A strength of our study is the high number of included patients as well as the use of “real word” data from a large volume, tertiary stroke centre. Limitations include the monocentric, retrospective design of the study. Moreover, a selection bias must be considered, as only 66% of patients with TIA received a CTA in the emergency department. The reason for the decision to perform or not to perform a CTA in the acute setting could be influenced by multiple factors like preference of the consultant neurologist in charge, patient factors like kidney disease and medical history of the patient. Another weakness is the lack of MRI data. Therefore, we must assume that our patient population is a mixture of TIA and minor-stroke patients. If more MRI data had been available, the results of our study might be different. However, our data represents everyday clinical praxis and the frequent lack of MRI imaging in even large stroke centres [40].

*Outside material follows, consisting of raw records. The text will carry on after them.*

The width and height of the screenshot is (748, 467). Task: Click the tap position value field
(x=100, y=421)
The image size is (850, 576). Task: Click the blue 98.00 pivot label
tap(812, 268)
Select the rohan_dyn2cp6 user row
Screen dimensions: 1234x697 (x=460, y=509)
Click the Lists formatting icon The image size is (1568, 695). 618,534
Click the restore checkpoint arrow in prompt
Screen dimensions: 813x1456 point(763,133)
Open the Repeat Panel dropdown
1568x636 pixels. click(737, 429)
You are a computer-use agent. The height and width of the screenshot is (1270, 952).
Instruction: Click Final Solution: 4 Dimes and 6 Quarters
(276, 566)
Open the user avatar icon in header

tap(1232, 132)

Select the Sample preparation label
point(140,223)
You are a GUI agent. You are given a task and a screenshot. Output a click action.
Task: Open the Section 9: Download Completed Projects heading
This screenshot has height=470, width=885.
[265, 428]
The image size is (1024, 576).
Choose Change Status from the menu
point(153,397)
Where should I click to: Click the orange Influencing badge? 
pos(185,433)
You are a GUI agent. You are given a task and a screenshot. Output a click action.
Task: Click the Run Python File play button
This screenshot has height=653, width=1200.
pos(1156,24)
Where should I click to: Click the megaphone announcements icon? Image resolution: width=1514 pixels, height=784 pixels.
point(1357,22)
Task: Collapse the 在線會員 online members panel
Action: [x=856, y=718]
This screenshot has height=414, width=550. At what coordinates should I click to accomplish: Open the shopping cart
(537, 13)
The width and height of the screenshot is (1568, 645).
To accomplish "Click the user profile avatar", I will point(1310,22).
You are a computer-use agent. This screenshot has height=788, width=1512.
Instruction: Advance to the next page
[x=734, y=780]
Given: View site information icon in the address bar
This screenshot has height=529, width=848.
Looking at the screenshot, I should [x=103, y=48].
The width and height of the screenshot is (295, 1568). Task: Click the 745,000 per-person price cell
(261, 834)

The results of our study warrant further prospective research on important information like the follow up on patients and how CTA influences their therapy and outcome compared to other imaging methods like neurovascular ultrasound. Further prospective studies could also be used to develop risk scores defining cut-off values to identify patients likely to benefit from acute imaging with CTA.

Conclusion

In this study, CTA revealed high-grade ipsilateral pathology in more than every fifth patient with TIA and therefore represents an important diagnostic tool in initial workup. History of coronary heart disease, a short duration of symptoms and vertigo as presenting symptom may be useful in triaging TIA patients for acute CTA. Our findings justify performing a prospective, randomized trial that compares patients who receive early neurovascular ultrasound, early CTA and usual care. We want to emphasise that every patient presenting with a persistent acute focal neurologic deficit in emergency department needs immediate vascular imaging, as at this stage a TIA is indistinguishable from a stroke favouring CT-based imaging.